» Exercise task: Rewrite every line of the material below as a numbered list, skipping the blank lines.

» Data listing:
######
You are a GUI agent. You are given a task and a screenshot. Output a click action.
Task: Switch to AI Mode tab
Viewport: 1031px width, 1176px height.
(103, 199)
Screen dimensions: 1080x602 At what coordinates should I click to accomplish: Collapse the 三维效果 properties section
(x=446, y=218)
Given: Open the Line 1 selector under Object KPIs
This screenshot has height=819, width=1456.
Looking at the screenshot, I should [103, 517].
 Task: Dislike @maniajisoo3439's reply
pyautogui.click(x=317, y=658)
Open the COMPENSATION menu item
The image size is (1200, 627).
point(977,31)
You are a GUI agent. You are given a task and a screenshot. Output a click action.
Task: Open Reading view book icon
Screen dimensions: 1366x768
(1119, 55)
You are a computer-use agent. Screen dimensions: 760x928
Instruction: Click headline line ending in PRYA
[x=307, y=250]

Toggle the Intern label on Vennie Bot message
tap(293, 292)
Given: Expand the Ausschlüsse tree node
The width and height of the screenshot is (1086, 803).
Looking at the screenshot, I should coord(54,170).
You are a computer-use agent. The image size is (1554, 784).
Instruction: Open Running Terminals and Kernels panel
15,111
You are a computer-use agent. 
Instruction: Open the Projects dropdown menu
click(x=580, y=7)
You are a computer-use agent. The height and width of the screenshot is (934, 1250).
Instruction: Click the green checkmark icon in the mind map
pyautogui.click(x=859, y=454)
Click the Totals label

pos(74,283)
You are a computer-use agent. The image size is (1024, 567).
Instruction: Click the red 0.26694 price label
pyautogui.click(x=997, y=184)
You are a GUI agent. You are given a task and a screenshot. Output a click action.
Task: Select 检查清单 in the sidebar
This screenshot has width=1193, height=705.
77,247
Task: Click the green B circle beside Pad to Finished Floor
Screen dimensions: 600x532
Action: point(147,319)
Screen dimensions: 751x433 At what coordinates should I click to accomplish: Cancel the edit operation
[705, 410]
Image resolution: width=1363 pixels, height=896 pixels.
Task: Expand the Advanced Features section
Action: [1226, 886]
######
» Written response:
1. You are a GUI agent. You are given a task and a screenshot. Output a click action.
2. Task: Switch to AI Mode tab
3. Viewport: 1031px width, 1176px height.
4. (103, 199)
5. Screen dimensions: 1080x602 At what coordinates should I click to accomplish: Collapse the 三维效果 properties section
6. (x=446, y=218)
7. Given: Open the Line 1 selector under Object KPIs
8. This screenshot has height=819, width=1456.
9. Looking at the screenshot, I should [103, 517].
10.  Task: Dislike @maniajisoo3439's reply
11. pyautogui.click(x=317, y=658)
12. Open the COMPENSATION menu item
13. The image size is (1200, 627).
14. point(977,31)
15. You are a GUI agent. You are given a task and a screenshot. Output a click action.
16. Task: Open Reading view book icon
17. Screen dimensions: 1366x768
18. (1119, 55)
19. You are a computer-use agent. Screen dimensions: 760x928
20. Instruction: Click headline line ending in PRYA
21. [x=307, y=250]
22. Toggle the Intern label on Vennie Bot message
23. tap(293, 292)
24. Given: Expand the Ausschlüsse tree node
25. The width and height of the screenshot is (1086, 803).
26. Looking at the screenshot, I should coord(54,170).
27. You are a computer-use agent. The image size is (1554, 784).
28. Instruction: Open Running Terminals and Kernels panel
29. 15,111
30. You are a computer-use agent. 
31. Instruction: Open the Projects dropdown menu
32. click(x=580, y=7)
33. You are a computer-use agent. The height and width of the screenshot is (934, 1250).
34. Instruction: Click the green checkmark icon in the mind map
35. pyautogui.click(x=859, y=454)
36. Click the Totals label
37. pos(74,283)
38. You are a computer-use agent. The image size is (1024, 567).
39. Instruction: Click the red 0.26694 price label
40. pyautogui.click(x=997, y=184)
41. You are a GUI agent. You are given a task and a screenshot. Output a click action.
42. Task: Select 检查清单 in the sidebar
43. This screenshot has width=1193, height=705.
44. 77,247
45. Task: Click the green B circle beside Pad to Finished Floor
46. Screen dimensions: 600x532
47. Action: point(147,319)
48. Screen dimensions: 751x433 At what coordinates should I click to accomplish: Cancel the edit operation
49. [705, 410]
50. Image resolution: width=1363 pixels, height=896 pixels.
51. Task: Expand the Advanced Features section
52. Action: [1226, 886]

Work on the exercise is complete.